The effect of endogenous nitric oxide on cholinergic ciliary stimulation of human nasal mucosa

Objectives/Hypothesis. Endogenous nitric oxide (NO) production by inducible nitric oxide synthase is enhanced in the nasal ciliated respiratory tract epithelium of patients with allergic rhinitis. Recent experimental data have suggested endogenous NO to be strongly involved in the complex regulation of ciliary activity, the driving force of the mucociliary transport system. The authors investigated the effect of endogenous NO on acetylcholine-stimulated ciliary activity of human nasal mucosa. Study Design: In vitro study. Methods. Cultures of human nasal mucosa explants were incubated with tumor necrosis factor-a and bacterial lipopolysaccharides to enhance endogenous NO production. Expression of inducible NO synthase was morphologically demonstrated by immunohistochemistry. Ciliary beat frequency was determined by phase-contrast microscopy of ciliated epithelium, using a computerized photoelectric technique. Stimulation experiments were performed in vitro with acetylcholine and N(G)-nitro-l-arginine methyl ester (L-NAME), a NO synthase inhibitor. Results. Upregulation of inducible NO synthase in the respiratory tract epithelium after stimulation with tumor necrosis factor-a and lipopolysaccharide was visualized by immunohistochemical analysis. Experimental inhibition of enhanced endogenous NO production by 10(-2) mol/L L-NAME significantly reduced baseline ciliary beat frequency from 8.6 +/- 0.2 to 7.8 +/- 0.2 Hz (P <.05).

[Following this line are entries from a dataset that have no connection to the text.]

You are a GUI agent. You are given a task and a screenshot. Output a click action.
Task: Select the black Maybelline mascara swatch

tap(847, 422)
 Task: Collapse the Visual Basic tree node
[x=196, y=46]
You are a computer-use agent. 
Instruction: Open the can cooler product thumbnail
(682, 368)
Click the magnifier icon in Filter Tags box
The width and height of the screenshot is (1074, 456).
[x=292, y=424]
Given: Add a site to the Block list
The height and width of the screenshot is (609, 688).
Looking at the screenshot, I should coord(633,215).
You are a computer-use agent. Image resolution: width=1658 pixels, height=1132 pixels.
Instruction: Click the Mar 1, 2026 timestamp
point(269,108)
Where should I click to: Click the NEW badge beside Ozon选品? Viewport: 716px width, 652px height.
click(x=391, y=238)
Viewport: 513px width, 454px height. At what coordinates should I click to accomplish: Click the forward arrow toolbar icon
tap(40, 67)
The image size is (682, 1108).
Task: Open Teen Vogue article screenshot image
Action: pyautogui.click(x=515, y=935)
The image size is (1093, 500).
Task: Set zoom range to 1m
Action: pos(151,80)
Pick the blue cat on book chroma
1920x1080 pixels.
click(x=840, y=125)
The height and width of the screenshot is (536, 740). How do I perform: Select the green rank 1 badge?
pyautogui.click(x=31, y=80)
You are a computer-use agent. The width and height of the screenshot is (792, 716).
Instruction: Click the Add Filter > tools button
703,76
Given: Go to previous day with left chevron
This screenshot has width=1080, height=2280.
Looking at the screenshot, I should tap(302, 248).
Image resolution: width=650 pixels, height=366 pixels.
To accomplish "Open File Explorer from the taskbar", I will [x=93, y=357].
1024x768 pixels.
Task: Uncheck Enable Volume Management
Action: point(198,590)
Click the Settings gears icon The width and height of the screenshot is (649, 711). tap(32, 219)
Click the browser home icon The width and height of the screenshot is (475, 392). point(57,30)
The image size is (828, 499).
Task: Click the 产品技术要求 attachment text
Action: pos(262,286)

Cholinergic ciliary stimulation above baseline by 10(-4) mol/L acetylcholine was not significantly different before (11.5%) or after (10.8%) blocking of endogenous NO production. Conclusion: Taken together, the study results suggest that baseline ciliary activity depends on endogenous NO production but that the extent of cholinergic ciliary stimulation is independent of endogenous NO production. The combination of the two effects may improve nasal mucociliary clearance of inhaled allergens in patients with allergic rhinitis.